Practical application. So when Natalie is at Federal Donuts on a Saturday morning and those hot fresh donuts are fresh out of the oven … she might ask herself if a donut fits her macros, i.e. does it fit into her nutrition plan. Translation: what is the macronutrient breakdown of this donut (how much protein, carb, and fat does it contain), and does her nutrition plan give her enough grams of protein, carbs, and fats to allow her to consume said hot fresh donut while still adhering to her plan? With just a little bit of planning … the answer is might actually be yes. YES, the hot fresh donut DOES fit Natalie’s macros [jumps for joy, adds IIFYM gif to Instagram Story]. Natalie knew she wanted that donut on Saturday morning, so she checked the nutrition information online the night before, entered it into MyFitnessPal, and restructured the rest of her Saturday meals to account for the donut. And for what it is worth, she enjoyed every bite and had no regrets.
It is worth restating that this is an overly simplified look at macronutrients. There is a lot more nuance to nutrition. We can discuss the macronutrient composition of peanut butter (it has protein, carbohydrates, AND fat) or hormone balance, but that is for another blog. Or for a discussion with me, because I absolutely love to geek out about nutrition. Hungry for more (see what I did there)? Please don’t be shy and reach out!
Fearless Eating Challenge
There’s no recipe this week. Instead, the challenge is to put a meal together that contains:
- 1 palm-size portion of protein
- 1-2 cupped hand-size portions of carbohydrate
- 1-2 thumb-size portions of fat
See how many colors of the rainbow you can include in your meal. The more, the merrier.
- 3.5 oz grilled chicken breast (protein)
- Handful of grape tomatoes (carb)
- Half a sweet potato (carb) roasted in ½ tbsp extra virgin olive oil (fat)
- 10 almonds
- All served on a bed of romaine lettuce (carb)
- ½ tbsp extra virgin olive oil (as salad dressing)

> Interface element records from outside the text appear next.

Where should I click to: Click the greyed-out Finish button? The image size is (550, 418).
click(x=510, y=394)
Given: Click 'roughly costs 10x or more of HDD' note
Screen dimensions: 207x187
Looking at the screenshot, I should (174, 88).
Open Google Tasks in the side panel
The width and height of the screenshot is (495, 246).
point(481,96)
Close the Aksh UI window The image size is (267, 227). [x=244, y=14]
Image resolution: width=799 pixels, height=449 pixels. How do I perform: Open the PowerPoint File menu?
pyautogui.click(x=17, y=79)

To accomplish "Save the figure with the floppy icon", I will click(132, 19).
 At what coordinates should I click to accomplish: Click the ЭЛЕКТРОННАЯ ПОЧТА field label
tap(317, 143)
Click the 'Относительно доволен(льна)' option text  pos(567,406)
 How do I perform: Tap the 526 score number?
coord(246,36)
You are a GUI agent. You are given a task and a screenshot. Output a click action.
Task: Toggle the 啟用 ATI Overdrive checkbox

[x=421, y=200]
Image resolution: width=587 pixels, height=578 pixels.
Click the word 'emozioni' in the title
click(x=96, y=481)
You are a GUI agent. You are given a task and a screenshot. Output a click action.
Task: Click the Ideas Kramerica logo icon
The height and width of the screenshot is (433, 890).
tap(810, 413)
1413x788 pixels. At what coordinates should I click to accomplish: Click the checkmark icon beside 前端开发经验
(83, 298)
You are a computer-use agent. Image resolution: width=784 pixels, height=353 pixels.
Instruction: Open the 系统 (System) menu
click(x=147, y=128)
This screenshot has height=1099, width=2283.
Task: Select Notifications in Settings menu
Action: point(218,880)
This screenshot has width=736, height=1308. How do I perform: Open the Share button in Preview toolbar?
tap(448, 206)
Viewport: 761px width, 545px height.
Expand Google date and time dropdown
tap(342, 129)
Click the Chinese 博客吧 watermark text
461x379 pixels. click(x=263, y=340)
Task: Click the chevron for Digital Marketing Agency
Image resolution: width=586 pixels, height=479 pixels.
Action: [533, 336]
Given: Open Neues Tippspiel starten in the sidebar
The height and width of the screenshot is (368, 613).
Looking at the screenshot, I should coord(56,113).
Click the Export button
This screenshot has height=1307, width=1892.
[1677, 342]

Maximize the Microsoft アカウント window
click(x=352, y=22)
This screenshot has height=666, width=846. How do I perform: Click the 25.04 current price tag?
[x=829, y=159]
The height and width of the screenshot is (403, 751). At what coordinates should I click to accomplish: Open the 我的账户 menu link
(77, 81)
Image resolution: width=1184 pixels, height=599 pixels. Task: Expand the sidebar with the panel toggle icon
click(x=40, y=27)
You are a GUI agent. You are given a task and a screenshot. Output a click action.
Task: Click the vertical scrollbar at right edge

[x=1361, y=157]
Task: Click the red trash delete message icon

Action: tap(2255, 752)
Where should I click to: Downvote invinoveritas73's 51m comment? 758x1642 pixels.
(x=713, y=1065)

Macronutrient breakdown (P/C/F):
- 3.5 oz grilled chicken breast = 31 P/0 C/4 F
- 3.5 oz grape tomatoes = 1 P/2 C/0 F
- 200g sweet potato = 3 P/40 C/0 F
- 1 tbsp extra virgin olive oil = 0 P/0 C/14 F
- 10 almonds = 3 P/2 C/6 F
- 2 cups Romaine lettuce = 1 P/3 C/0 F
Total macros for this meal =
- Protein: 39 grams
- Carbs: 47 grams
- Fat: 24 grams
This meal achieves a few things:
- Lean protein
- Whole, unprocessed food (nothing packaged or made in a factory)
- Lots of colors
- Quick and easy!
If you’d like to learn more about nutrition, but aren’t sure where to start, check out EC Synkowski’s 10 Principles of Nutrition. EC does a great job breaking down the science of nutrition into digestible (I did it again), actionable concepts, as well as debunking common diet myths. Her podcast The Consistency Project inspires some great conversation and discussion of her 10 Principles.